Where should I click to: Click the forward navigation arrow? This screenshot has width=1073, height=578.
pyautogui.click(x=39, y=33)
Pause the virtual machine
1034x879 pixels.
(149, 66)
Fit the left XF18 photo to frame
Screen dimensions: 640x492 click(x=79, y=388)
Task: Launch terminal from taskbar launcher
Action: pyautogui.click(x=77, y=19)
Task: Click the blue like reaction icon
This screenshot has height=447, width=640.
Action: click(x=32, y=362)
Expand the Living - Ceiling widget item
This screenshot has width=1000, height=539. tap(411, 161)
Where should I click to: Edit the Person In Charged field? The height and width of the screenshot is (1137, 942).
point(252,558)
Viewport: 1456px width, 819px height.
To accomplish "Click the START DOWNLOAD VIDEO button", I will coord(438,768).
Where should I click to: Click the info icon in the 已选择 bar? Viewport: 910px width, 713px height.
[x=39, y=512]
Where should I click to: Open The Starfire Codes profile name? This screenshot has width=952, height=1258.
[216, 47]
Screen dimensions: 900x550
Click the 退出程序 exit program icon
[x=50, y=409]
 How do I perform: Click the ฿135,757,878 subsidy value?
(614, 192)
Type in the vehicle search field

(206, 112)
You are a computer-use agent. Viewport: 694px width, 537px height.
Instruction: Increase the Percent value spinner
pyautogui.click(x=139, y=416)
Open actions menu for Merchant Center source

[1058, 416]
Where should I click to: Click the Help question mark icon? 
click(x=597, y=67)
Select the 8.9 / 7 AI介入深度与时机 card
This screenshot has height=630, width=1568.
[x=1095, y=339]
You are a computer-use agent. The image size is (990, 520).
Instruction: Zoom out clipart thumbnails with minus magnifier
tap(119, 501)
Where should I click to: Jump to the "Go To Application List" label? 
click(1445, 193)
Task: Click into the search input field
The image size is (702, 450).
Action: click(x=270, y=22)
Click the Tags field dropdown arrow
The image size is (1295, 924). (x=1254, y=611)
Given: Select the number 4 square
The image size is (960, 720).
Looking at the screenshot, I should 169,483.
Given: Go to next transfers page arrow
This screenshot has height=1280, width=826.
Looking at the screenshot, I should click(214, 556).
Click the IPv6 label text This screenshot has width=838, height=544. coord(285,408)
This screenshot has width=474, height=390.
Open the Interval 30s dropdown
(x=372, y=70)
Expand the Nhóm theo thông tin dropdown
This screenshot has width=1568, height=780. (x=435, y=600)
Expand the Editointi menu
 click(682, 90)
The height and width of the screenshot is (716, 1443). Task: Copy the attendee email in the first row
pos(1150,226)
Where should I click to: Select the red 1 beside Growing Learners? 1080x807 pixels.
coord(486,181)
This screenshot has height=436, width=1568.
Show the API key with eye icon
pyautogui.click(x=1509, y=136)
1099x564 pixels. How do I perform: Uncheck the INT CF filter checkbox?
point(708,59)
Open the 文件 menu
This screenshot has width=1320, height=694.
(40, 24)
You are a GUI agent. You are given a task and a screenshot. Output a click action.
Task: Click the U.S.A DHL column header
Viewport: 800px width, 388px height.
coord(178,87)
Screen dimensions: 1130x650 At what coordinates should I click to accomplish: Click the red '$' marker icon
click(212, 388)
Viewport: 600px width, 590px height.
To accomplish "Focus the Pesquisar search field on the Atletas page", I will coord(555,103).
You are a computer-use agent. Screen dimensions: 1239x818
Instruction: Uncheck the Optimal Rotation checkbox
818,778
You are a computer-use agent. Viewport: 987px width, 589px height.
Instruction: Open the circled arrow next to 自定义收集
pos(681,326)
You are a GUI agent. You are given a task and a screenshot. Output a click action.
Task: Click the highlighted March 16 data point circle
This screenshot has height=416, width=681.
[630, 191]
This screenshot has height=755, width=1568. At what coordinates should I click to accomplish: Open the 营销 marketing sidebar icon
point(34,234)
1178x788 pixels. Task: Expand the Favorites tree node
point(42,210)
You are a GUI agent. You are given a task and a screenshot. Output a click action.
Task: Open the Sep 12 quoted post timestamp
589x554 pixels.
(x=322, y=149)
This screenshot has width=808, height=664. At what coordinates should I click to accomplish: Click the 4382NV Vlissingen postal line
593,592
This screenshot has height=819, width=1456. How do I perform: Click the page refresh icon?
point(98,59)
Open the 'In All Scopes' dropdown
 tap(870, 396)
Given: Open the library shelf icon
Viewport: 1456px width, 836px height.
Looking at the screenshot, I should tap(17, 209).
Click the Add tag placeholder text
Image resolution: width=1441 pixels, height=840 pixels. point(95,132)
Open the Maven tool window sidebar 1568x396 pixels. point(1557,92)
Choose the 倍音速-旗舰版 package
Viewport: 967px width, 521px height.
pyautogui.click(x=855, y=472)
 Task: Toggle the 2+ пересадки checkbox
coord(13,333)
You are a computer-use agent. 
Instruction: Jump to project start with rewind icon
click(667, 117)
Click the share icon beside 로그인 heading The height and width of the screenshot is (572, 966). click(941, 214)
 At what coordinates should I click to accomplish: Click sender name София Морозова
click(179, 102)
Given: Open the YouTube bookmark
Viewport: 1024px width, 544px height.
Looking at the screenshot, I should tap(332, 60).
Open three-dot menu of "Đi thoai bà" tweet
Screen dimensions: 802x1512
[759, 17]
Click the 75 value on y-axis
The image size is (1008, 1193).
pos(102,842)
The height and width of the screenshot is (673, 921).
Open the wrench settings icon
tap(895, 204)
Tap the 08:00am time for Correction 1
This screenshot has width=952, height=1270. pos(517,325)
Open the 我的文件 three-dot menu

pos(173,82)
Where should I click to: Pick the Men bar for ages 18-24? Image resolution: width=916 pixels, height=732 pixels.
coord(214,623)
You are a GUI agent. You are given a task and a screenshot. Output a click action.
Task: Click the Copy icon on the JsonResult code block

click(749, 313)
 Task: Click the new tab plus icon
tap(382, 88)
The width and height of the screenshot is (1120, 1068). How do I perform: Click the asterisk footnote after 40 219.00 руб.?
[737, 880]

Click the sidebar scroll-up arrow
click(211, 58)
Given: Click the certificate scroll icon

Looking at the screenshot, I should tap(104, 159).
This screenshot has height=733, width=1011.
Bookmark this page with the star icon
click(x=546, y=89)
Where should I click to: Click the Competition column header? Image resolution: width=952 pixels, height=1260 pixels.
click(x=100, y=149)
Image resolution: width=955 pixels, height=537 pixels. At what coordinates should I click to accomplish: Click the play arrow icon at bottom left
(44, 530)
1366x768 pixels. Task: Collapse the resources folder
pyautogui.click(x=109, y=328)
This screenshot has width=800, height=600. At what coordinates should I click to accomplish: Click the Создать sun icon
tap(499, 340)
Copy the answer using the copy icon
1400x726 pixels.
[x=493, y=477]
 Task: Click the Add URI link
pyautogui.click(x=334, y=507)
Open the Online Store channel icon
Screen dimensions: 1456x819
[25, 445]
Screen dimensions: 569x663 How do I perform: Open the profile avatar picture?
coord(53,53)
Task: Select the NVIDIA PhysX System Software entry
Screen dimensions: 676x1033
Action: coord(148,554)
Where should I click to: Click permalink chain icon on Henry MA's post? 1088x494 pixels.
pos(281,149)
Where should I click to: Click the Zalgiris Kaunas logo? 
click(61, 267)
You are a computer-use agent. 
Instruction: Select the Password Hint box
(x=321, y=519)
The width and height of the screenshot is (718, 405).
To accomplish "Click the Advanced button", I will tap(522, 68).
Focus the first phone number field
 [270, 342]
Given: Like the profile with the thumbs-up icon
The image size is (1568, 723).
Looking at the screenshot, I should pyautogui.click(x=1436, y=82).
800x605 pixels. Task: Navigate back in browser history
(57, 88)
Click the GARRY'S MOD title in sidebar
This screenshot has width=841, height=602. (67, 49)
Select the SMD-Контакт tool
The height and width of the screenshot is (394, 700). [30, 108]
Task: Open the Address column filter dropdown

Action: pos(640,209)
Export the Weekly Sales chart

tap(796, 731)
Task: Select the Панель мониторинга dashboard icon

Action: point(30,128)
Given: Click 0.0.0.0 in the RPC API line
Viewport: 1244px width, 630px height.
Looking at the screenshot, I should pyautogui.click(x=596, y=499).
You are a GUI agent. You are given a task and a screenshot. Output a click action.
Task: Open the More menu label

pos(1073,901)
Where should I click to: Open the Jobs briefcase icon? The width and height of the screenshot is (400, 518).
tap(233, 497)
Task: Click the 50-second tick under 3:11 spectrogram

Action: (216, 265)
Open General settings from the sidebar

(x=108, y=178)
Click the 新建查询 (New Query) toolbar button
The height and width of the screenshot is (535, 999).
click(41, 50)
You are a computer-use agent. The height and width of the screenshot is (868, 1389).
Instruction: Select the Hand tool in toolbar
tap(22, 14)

#### [WHAT YOU NEED TO DO]
Reproduce, line for line, the material, starting at its first line, and end once the line holding "Viewport: 1456px width, 819px height." has been output.

#### [RESULT OF THIS EXERCISE]
Where should I click to: Click the forward navigation arrow? This screenshot has width=1073, height=578.
pyautogui.click(x=39, y=33)
Pause the virtual machine
1034x879 pixels.
(149, 66)
Fit the left XF18 photo to frame
Screen dimensions: 640x492 click(x=79, y=388)
Task: Launch terminal from taskbar launcher
Action: pyautogui.click(x=77, y=19)
Task: Click the blue like reaction icon
This screenshot has height=447, width=640.
Action: click(x=32, y=362)
Expand the Living - Ceiling widget item
This screenshot has width=1000, height=539. tap(411, 161)
Where should I click to: Edit the Person In Charged field? The height and width of the screenshot is (1137, 942).
point(252,558)
Viewport: 1456px width, 819px height.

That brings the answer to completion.